Our History
Today, our leadership and team carry forward and build upon the values and commitments that have been pillars of Lindauer since Lois Lindauer established the firm in 1997.
Lois Lindauer founded her first company, Diet Workshop, in 1965, only one year after Title VII of Civil Rights Act of 1964 made it illegal for an employer to discriminate against individuals on the basis of their sex. As a business with a majority female audience, Diet Workshop occupied the intersection of two simultaneous cultural forces: women as consumers and women as a rising labor resource.
Just two years later, Lois became one of the first woman entrepreneurs in the United States to franchise her business. She employed hundreds of women, many of whom had never worked outside their homes. Others took this opportunity to open up their own franchises of the business. To share what she’d learned from her success, Lois volunteered as one of the first mentors in a Small Business Association program designed to support new entrepreneurs and successfully sold the business in 1991.
Realizing the extraordinary benefits that come with matching talent with opportunity, sharing expertise, and building a robust talent pipeline, Lois founded Lois L. Lindauer Searches to perform executive searches to serve the nonprofit sector, which had a growing female employment base. Her first area of focus was fundraising and development, where women comprise 75% of the workforce but have not yet achieved equity at the highest levels. Since that day, the firm has served some of the world’s most well-known institutions of higher education, academic medicine and healthcare, advocacy, and the arts.
As a successful entrepreneur, Lois made herself a resource to others by joining the boards of the Commonwealth Institute, a nonprofit organization devoted to helping women in business to achieve greater success; Women in Development, a nonprofit professional association whose mission is to empower, connect, and engage women in a community that fosters professional growth and advancement; and the Diversity Committee of the Association of Fundraising Professionals, an association that strives to stimulate social good through fundraising. Noticing that Black, Brown, AAPI, and Indigenous women in particular dealt with both barriers to advancement in the workforce and lack of support when rising through the ranks, in 2000, Lois founded “Sisters in Development.” Aiming to attract women of color into nonprofit development as well as to provide a supportive network for those already in the field, the organization was one of the first and only professional networks of its kind.
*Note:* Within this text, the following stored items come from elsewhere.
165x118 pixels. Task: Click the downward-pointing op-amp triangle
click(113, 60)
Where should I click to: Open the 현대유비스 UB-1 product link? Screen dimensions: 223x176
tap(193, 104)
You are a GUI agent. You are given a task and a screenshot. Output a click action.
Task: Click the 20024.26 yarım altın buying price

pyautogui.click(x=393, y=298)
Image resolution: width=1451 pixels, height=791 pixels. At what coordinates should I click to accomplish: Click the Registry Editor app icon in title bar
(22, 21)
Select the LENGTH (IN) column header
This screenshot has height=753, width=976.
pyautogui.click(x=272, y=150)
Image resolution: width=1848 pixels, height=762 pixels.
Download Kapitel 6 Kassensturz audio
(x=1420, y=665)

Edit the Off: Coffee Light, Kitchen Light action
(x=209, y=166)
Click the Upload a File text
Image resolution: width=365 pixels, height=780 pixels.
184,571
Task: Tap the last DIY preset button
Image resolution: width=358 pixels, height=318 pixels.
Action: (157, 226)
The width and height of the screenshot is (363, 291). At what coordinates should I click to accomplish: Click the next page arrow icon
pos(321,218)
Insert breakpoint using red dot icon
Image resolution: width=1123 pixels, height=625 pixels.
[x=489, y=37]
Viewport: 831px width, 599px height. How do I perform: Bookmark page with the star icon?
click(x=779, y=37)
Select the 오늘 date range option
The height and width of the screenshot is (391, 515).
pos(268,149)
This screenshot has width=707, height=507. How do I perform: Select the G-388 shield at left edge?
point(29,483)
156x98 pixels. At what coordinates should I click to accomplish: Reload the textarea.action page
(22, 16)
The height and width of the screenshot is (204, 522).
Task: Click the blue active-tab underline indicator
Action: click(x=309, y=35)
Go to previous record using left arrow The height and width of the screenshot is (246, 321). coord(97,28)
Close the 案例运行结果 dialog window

Continuing Lindauer’s position as a women-led firm, Chief Executive Officer Deb Taft, Senior Executive Vice President Jill Lasman, and Senior Vice President Libby Roberts became Lindauer co-owners in 2018. These three respected industry professionals continue to uphold the firm’s founding principle of advancing nonprofit equity and inclusion and the belief that connecting great talent with great missions creates lasting generational impact.
Known to Lois since the earliest days of the firm’s founding and the first senior executive placed by the firm in 2004, CEO Deb Taft brought her own professional expertise and life’s work to shape Lindauer’s next era. Recognizing Lindauer’s leadership role in the talent landscape, Lois and Deb effected a careful and ambitious leadership transition designed to build on and enhance Lindauer’s impact and reach. With more than 30 years in executive and board leadership at some of the world’s leading organizations in education, healthcare, youth advocacy, and civil rights, Deb today continues to shape the nonprofit arena, its talent needs and ambitions, and its leadership equity.